Quellenauszug.
────

Ich habe aber verstanden, dass dieser Stil hier nicht ankommt und angeboten, die Headline zu ändern.​ 


matty2580 schrieb:


> Ich kann die Headline noch ändern, wenn dass möglich ist? Wäre "Wii U mit Verlust/Kinderarbeit bei Wii U Produktion" besser?


 
Ich bitte jetzt einen Mod die Headline zu ändern. Das sorgt für zu viel Missverständnis. 

Es gab nie einen Zusammenhang der aufzeigt, dass Nintendo mit Kinderarbeit mehr Gewinn macht.
Ich fand es nur "komisch", dass selbst Nintendo nichts von der "Kinderarbeit" hat.
Auch werde ich das Experiment mit den 2 Themen nicht mehr wiederholen. Das scheint zu unübersichtlich zu sein? 
Wenn dann, werde ich wie in diesem Fall auf Gemeinsamkeiten zwischen den Themen hinweisen.
Hier ging es ja um "Kinderarbeit" bei der Produktion der Wii U.​


----------



## Locuza (28. Oktober 2012)

*AW: Nintendo - trotz Kinderarbeit kein Gewinn bei der Wii U*

Also ich empfand die Headline nur als Satire, ohne mich da großartig aufhalten zu müssen. 
ZWei Themen in einem sind aber wirklich keine gute Idee.


----------



## DaStash (28. Oktober 2012)

matty2580 schrieb:
			
		

> ok, nochmal....^^
> Ich wollte mit der Headline nichts suggerieren.^^
> Der Zusammenhang steht unmissverständlich in der News selbst.
> 
> ...



Die headline kannst du auch selber ändern. 

Mfg


----------



## FrozenLayer (29. Oktober 2012)

Wii U(nderage). Von Kindern, für Kinder. 

Verdammt, ich sollte Leiter der Marketingabteilung werden.


----------



## kühlprofi (29. Oktober 2012)

────

Liste der Datensätze.
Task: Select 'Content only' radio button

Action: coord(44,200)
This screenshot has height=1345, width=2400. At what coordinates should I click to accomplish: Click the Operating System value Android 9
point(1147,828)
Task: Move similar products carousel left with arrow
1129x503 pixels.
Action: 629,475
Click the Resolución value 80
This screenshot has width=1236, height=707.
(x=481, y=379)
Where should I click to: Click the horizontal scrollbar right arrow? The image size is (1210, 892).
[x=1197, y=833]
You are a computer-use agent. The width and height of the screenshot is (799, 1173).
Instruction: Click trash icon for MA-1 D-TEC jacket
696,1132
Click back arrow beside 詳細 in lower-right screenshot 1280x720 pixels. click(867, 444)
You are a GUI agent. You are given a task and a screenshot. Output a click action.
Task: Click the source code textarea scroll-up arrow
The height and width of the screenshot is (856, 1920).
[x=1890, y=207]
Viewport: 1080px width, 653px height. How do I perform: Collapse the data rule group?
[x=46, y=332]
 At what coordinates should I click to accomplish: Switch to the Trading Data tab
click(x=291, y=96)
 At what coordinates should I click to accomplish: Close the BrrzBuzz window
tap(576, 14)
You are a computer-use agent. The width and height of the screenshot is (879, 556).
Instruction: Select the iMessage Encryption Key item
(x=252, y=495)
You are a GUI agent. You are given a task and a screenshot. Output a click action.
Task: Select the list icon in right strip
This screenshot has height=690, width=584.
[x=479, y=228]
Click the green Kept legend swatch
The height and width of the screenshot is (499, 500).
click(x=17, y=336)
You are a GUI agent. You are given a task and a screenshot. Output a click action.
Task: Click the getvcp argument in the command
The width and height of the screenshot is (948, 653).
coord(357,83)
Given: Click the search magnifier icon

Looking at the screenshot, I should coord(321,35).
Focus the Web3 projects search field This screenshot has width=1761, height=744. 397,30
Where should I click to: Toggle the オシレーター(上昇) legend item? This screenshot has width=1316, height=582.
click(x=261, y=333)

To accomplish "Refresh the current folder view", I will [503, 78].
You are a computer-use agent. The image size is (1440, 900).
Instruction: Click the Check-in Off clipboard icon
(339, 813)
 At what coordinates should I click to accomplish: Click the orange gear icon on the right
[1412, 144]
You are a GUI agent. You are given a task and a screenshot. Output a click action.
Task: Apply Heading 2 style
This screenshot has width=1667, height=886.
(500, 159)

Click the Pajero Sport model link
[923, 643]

────

Was zu tun ist.
1. Wer schreibt im Forumsthread über Kinderarbeit bei der Wii U, dass man die Headline auch selbst ändern kann?
2. Führe den Forumsthread über Kinderarbeit bei der Wii U weiter, beginnend mit dem Beitrag von kühlprofi.
Die Datensätze stammen aus einer anderen Quelle.

Lösungen der Aufgaben.
1. DaStash

2.
FrozenLayer schrieb:


> Wii U(nderage). Von Kindern, für Kinder.
> 
> Verdammt, ich sollte Leiter der Marketingabteilung werden.



Lol, das hat was  made my day


----------



## Darkfleet85 (29. Oktober 2012)

*AW: Nintendo - trotz Kinderarbeit kein Gewinn bei der Wii U*

Nintendo macht ungefähr einen Gewinn von 58 Millionen Euro bis Ende März. Ob die jetzt mit 1ner Konsole Verlust machen oder nicht kann uns doch Schnuppe sein. Kein Wunder, wer will denn noch eine 6 Jahre alte Konsole?

Die Kinderarbeit ist ein anderes Thema und hat nicht sonderlich viel mit Nintendo zu tun. Schliesslich produzieren noch sehr viele andere bei Foxconn, wie Microsoft, Dell etc.

Und auch glaube ich nicht dass die Kinder angestellt haben wegen zu wenig Arbeitskräften. Bei über 1 Milliarde Chinesen gibts wohl noch genug arbeitslose ...


----------



## matty2580 (29. Oktober 2012)

Rein eigennützig gedacht, ist es nicht Schuppe ob Nintendo keinen Gewinn macht.
Sei denn, die Wii U ist Dir völlig egal.....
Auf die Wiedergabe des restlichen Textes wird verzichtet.